Bowler, Diana et al. (2021), Data for: Winners and losers over 35 years of dragonfly and damselfly distributional change in Germany, Dryad, Dataset, https://doi.org/10.5061/dryad.73n5tb2wp

Abstract

Aim: Recent studies suggest insect declines in parts of Europe; however, the generality of these trends across different taxa and regions remains unclear. Standardized data are not available to assess large-scale, long-term changes for most insect groups but opportunistic citizen science data is widespread for some. Here, we took advantage of citizen science data to investigate distributional changes of Odonata.

Location: Germany

Methods: We compiled over 1 million occurrence records from different regional databases. We used occupancy-detection models to account for imperfect detection and estimate annual distributions for each species during 1980–2016 within 5 x 5 km quadrants. We also compiled data on species attributes that were hypothesized to affect species’ sensitivity to different drivers and related them to the changes in species’ distributions. We further developed a novel approach to cluster groups of species with similar patterns of distributional change to represent multi-species indicators.

Results: More species increased (45%) than decreased (29%) or remained stable (26%) in their distribution (i.e., number of occupied quadrants). Species showing increases were generally warm-adapted species and/or running water species, while species showing decreases were cold-adapted species using standing water habitats such as bogs. Time-series clustering defined five main patterns of change – each associated with a specific combination of species attributes, and confirming the key roles of species’ temperature and habitat preferences. Overall, our analysis predicted that mean quadrant-level species richness has increased over most of the time-period.

Main conclusions: Trends in Odonata provide mixed news – improved water quality, coupled with positive impacts of climate change, could explain the positive trends of many species. At the same time, declining species point to conservation challenges associated with habitat loss and degradation. Our study demonstrates the great value of citizen science and the work of natural history societies for assessing large-scale distributional change.

Methods

Datafile 1 - Traits and trends.csv

(1) Odonata trait data are from various sources as follows:

Distribution: We estimated species’ European geographic range size as the number of occupied grids (50 x 50 km) in a published atlas (Boudot & Kalkman 2015).

——

_ASSIGNMENT_
Please give the share of species whose distribution increased, according to the dragonfly and damselfly dataset description.

——

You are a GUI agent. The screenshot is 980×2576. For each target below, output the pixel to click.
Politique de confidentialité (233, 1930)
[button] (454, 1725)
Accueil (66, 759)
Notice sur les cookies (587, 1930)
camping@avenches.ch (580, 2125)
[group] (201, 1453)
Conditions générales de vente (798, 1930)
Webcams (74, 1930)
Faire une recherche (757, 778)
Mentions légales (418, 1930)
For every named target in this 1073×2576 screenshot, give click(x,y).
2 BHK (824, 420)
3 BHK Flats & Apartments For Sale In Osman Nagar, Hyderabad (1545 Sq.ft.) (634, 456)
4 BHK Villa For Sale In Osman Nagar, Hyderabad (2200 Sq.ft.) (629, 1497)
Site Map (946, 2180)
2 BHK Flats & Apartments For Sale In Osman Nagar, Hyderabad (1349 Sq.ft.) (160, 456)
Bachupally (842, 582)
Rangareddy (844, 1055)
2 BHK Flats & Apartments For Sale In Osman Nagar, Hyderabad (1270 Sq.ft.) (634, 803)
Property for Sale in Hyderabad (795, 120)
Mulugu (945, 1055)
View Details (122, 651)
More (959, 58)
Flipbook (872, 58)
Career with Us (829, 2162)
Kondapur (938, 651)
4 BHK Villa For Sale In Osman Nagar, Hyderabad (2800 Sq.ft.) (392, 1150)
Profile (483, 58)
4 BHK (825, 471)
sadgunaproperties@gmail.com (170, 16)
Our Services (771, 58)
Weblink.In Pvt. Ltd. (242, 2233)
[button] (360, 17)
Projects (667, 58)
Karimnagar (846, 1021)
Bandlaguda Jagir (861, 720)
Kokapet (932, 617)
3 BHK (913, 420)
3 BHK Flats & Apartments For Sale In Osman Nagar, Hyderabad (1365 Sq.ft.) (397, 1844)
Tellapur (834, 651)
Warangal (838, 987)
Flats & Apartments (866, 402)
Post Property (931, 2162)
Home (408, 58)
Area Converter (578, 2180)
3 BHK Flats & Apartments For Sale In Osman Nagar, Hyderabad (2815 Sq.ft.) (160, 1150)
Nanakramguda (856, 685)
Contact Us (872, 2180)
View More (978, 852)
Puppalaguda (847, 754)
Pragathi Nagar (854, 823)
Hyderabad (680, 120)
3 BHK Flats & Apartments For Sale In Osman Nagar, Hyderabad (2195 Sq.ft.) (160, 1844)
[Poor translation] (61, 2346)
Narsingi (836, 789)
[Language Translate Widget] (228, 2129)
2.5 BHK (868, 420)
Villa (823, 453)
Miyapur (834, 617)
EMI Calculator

——

_RESPONSE_
45%